/ 21 November 2013

COP19: NGO delegates walk out of Warsaw climate talks in protest

Cop19: Ngo Delegates Walk Out Of Warsaw Climate Talks In Protest

A massive walk-out of 800 delegates from non-governmental organisations characterised the second-last day of the 19th Conference of the Parties (COP19) to the Kyoto Protocol in Warsaw, Poland, on Thursday. The delegates were protesting against the low ambition of the conference, the influence of dirty energy and the lack of new financing.

China led 132 countries in a similar walk-out the day before in protest against the lack of progress on funding for "loss and damage". This is the argument at the core of the previous 18 such annual meetings – the developing world wants the developed world to pay for current and future environmental damage from climate change. They say the mostly Western countries are responsible for the majority of global greenhouse gas emissions, so should take responsibility for the environmental damage caused. 

Chief Phillippine negotiator Naderev "Yeb"​ Sano has been fasting for the past 11 days of the conference in support of this argument. Sano's delegation opened COP19 when the fallout from Typhoon Haiyan was still unknown, saying climate change would make these disasters a new normal. "We refuse, as a nation, to accept a future where super typhoons like Haiyan become a fact of life," he said.

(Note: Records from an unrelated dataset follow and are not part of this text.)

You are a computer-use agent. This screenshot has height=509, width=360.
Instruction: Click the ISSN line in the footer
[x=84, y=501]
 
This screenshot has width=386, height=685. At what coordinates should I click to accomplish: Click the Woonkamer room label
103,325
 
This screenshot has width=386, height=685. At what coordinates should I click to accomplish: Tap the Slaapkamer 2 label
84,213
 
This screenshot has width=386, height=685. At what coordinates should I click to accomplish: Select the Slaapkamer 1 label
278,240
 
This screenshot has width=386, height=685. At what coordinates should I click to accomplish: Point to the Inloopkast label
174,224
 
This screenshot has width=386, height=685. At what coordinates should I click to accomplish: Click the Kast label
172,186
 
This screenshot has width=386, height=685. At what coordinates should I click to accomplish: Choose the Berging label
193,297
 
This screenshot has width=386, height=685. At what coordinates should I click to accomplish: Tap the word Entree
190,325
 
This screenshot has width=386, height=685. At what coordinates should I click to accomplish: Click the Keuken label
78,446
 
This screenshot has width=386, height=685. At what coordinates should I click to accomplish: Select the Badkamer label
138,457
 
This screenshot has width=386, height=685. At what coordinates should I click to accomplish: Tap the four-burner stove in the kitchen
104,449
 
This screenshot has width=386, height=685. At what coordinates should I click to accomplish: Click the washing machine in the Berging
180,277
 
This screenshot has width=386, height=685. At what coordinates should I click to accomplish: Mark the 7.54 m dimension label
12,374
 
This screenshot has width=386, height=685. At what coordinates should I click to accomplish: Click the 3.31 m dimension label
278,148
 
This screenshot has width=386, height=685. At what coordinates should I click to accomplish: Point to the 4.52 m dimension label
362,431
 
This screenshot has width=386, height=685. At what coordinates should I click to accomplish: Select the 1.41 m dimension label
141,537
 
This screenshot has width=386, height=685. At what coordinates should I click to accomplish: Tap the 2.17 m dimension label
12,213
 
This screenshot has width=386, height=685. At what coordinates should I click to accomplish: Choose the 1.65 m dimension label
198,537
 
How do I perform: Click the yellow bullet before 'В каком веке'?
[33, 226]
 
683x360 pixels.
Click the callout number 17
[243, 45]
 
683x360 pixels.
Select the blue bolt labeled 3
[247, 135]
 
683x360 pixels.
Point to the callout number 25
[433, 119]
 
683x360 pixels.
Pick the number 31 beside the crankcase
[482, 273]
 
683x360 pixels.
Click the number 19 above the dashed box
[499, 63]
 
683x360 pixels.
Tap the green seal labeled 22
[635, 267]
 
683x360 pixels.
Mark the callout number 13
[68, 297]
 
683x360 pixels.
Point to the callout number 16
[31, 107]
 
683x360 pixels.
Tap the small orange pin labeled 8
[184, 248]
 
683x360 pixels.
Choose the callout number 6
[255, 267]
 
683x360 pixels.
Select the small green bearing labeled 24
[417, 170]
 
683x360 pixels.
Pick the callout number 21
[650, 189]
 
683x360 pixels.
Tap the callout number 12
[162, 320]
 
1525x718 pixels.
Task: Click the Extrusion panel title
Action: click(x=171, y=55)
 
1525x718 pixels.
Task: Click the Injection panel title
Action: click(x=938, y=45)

The lack of expectations meant the conference started with little hype and great concern that host country Poland generates 90% of its energy from coal. The country was holding a conference on coal at the same time as the climate talks. 

What little hope there is stems from the Durban Platform agreement thrashed out in the early hours the day after COP17 concluded in 2011. It sets out the process by which all parties to the UN Framework Convention on Climate Change will commit to a new, legally binding agreement to reduce greenhouse gas emissions. The global agreement has to be agreed on by 2015 and in force by 2020, which made it imperative that delegates thrash out a large part of the draft version this year for consideration at next year's COP20 in Lima, Peru. 

Poor example
The Green Climate Fund exemplifies the problems being experienced in the developing world and by environmental organisations. The fund is supposed to make $100-billion a year available by 2020 to help countries adapt to climate change. But as that is still seven years away, countries are requesting "fast start" financing to help them deal with climate change now. But little progress has been made and the fund remains virtually empty.

Political changes in some of the world's biggest carbon emitting nations have lowered expectations as they pull back from promises to lower emissions. Australia, which has elected a government that does not believe in human-driven climate change, has pulled out of all promises. Canada has lauded this and pulled out of the Kyoto Protocol. Japan has lowered its targets and Europe is refusing to increase its emission reduction targets. The United States has pushed through laws only by bypassing Congress through executive orders.

This all comes at a time when the science around climate change has become unequivocal – humans are driving climate change and the world is getting warmer. This year will be the seventh hottest on record. The most recent Intergovernmental Panel on Climate Change report, released in October, concluded that it was "virtually certain" humans are responsible for climate change. 

The World Bank's Turn Down the Heat report said current pledges by nations to lower greenhouse gas emissions – even before some lowered their emission reduction targets – would still see the world 4°C warmer by 2060. Another report by non-governmental climate change organisations, Banking on Coal, found that coal production had increased by 70% since 2000, driven by investment banks in Europe, the US and China.

The 19th Conference of the Parties ends on Friday. And traditionally, the host country has had to lock delegates in a room on the last night to force an agreement so that it can say some success has been achieved.